[Dataset entries]
════════════════

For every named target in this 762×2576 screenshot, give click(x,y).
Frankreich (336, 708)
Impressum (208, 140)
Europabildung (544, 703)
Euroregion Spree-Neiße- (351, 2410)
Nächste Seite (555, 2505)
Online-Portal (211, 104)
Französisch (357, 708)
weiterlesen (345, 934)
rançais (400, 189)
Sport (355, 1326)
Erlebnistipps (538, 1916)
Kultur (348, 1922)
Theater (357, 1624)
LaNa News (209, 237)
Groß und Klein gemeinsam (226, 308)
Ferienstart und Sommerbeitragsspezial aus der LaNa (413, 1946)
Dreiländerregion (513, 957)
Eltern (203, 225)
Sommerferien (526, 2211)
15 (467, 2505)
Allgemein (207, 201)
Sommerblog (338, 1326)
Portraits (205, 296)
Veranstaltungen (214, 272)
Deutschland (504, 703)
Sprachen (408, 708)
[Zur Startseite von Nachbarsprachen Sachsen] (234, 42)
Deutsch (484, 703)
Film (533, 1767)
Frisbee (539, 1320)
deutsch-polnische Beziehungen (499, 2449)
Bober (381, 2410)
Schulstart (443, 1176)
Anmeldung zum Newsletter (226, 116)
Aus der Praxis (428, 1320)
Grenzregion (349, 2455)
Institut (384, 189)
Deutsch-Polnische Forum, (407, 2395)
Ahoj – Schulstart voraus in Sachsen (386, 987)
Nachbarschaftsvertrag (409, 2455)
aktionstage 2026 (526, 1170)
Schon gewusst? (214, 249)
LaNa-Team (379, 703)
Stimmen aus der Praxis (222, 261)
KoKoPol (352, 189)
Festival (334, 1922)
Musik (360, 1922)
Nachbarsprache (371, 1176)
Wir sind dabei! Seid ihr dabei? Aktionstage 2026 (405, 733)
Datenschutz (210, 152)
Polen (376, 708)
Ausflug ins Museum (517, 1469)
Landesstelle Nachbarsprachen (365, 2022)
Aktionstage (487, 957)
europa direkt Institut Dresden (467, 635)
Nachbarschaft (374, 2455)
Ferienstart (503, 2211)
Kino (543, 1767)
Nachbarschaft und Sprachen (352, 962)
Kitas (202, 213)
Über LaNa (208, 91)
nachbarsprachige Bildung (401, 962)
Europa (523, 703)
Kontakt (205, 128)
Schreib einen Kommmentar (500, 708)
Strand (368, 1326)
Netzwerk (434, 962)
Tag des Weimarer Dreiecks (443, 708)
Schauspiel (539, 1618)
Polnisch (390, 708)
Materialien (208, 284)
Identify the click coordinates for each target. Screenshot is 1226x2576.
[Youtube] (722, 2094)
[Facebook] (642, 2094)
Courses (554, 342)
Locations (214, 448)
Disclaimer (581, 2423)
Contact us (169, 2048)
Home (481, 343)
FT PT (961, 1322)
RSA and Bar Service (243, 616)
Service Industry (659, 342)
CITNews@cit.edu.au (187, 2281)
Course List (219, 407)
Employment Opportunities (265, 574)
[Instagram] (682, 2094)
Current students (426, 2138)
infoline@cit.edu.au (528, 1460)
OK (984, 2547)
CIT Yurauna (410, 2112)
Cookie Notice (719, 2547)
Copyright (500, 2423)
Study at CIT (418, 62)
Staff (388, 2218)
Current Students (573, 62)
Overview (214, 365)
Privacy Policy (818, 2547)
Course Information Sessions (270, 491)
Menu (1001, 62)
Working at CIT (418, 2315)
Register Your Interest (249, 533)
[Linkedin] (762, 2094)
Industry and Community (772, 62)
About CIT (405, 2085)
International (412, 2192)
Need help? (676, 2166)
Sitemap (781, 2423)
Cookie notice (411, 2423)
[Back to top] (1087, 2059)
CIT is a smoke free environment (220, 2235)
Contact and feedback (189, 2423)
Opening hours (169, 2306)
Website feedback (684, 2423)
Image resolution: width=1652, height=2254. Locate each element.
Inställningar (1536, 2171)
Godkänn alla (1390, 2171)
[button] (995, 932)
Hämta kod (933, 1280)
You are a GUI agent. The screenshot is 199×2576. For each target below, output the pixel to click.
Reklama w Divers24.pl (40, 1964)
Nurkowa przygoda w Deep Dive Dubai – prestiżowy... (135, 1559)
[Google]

════════════════

What you need to do: Among the records above, extract exactly the lines from the line with "Institut (384, 189)" to the line with "Materialien (208, 284)", both lines included, and leave out the rest.

Solution to this problem:
Institut (384, 189)
Deutsch-Polnische Forum, (407, 2395)
Ahoj – Schulstart voraus in Sachsen (386, 987)
Nachbarschaftsvertrag (409, 2455)
aktionstage 2026 (526, 1170)
Schon gewusst? (214, 249)
LaNa-Team (379, 703)
Stimmen aus der Praxis (222, 261)
KoKoPol (352, 189)
Festival (334, 1922)
Musik (360, 1922)
Nachbarsprache (371, 1176)
Wir sind dabei! Seid ihr dabei? Aktionstage 2026 (405, 733)
Datenschutz (210, 152)
Polen (376, 708)
Ausflug ins Museum (517, 1469)
Landesstelle Nachbarsprachen (365, 2022)
Aktionstage (487, 957)
europa direkt Institut Dresden (467, 635)
Nachbarschaft (374, 2455)
Ferienstart (503, 2211)
Kino (543, 1767)
Nachbarschaft und Sprachen (352, 962)
Kitas (202, 213)
Über LaNa (208, 91)
nachbarsprachige Bildung (401, 962)
Europa (523, 703)
Kontakt (205, 128)
Schreib einen Kommmentar (500, 708)
Strand (368, 1326)
Netzwerk (434, 962)
Tag des Weimarer Dreiecks (443, 708)
Schauspiel (539, 1618)
Polnisch (390, 708)
Materialien (208, 284)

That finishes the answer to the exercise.